Risk for the current or future pregnancies is dependent on your partner’s carrier status; however, individuals with just one copy (heterozygous) of the factor V Leiden variant have a 50% chance to have a child heterozygous for factor V Leiden thrombophilia.

Disease Explained:

Factor V Leiden is the most common inherited defect of coagulation, present in about 5% of Caucasian Americans and 40% of pregnant women presenting with venous thrombosis. The severity of thrombophilia is dependent on the number of copies of the variant as well as other factors. Individuals with one copy of G1691A and no personal history have less than a 1% chance for venous thromboembolism during pregnancy; with a personal history, risk increases to 10%. Individuals with two copies of G1691A and no personal or family history have a 1-2% risk for venous thromboembolism during pregnancy. In the presence of family or personal history, risk approaches 17%.

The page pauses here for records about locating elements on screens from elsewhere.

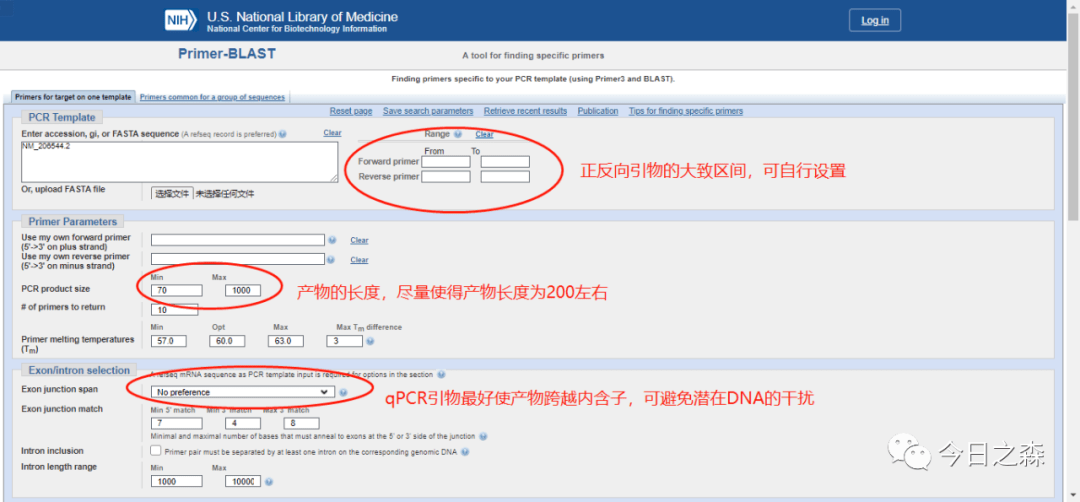Screen dimensions: 1080x502
Task: Enable the Intron inclusion checkbox
Action: click(x=156, y=451)
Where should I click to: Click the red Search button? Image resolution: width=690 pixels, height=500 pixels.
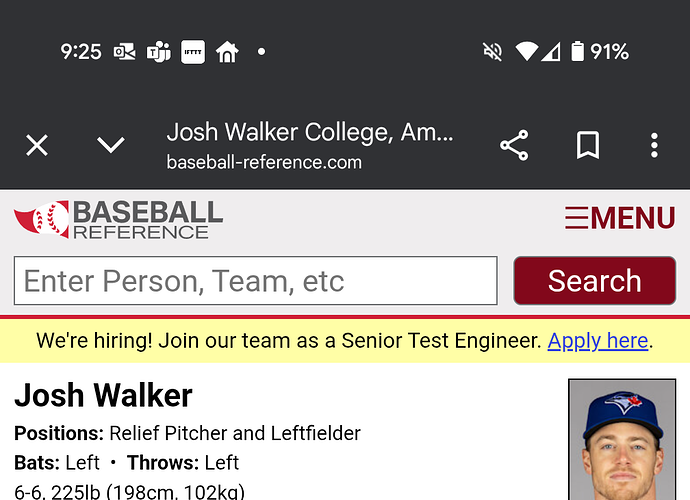[595, 280]
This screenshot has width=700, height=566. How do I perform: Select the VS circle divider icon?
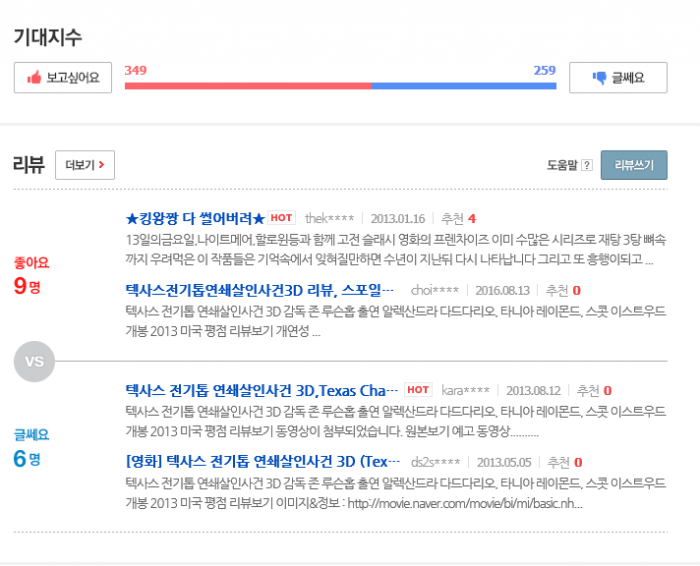point(34,360)

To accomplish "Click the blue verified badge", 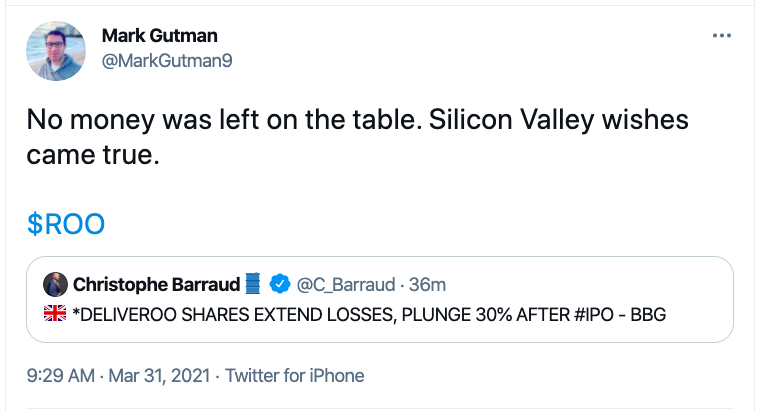I will [x=279, y=284].
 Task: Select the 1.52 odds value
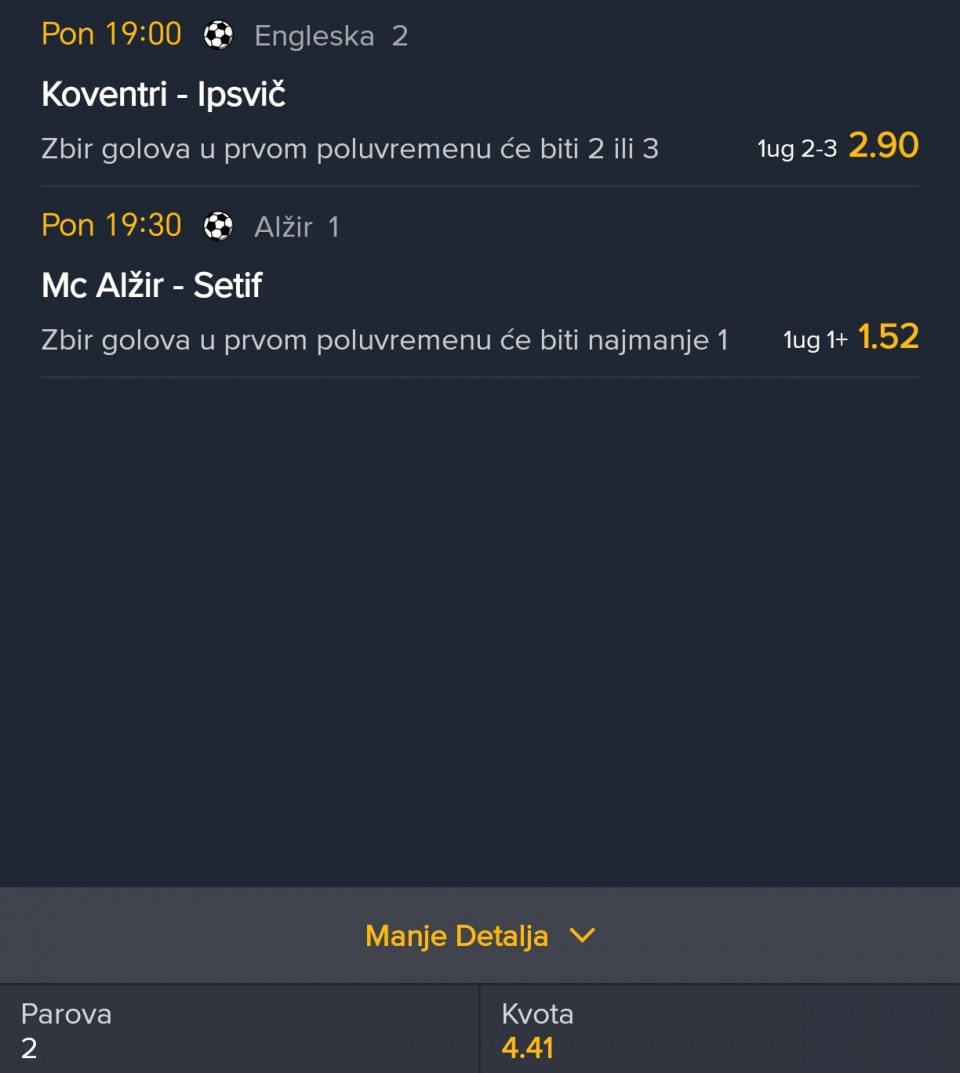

Coexisting thrombophilias and other risk factors including travel, use of oral contraceptives, use of hormone replacement therapy, use of selective estrogen receptor modulators, pregnancy status, age, and surgery also play a role in risk of venous thrombosis. Alternative methods to oral contraceptives should be considered in women with factor V Leiden thrombophilia due to the increased risk of thromboembolism.

How the Genetics Works:

The clinical features of factor V Leiden can be explained by a pathogenic variant, G1691A (R506Q), in the F5 gene. All individuals have two copies of the F5 gene. Individuals with factor V Leiden have either one or two copies of the F5 variant. The variant causes resistance to activated protein C (APC), a protein that normally decreases the rate of thrombin generation in plasma. APC resistance causes the increased risk for thrombosis.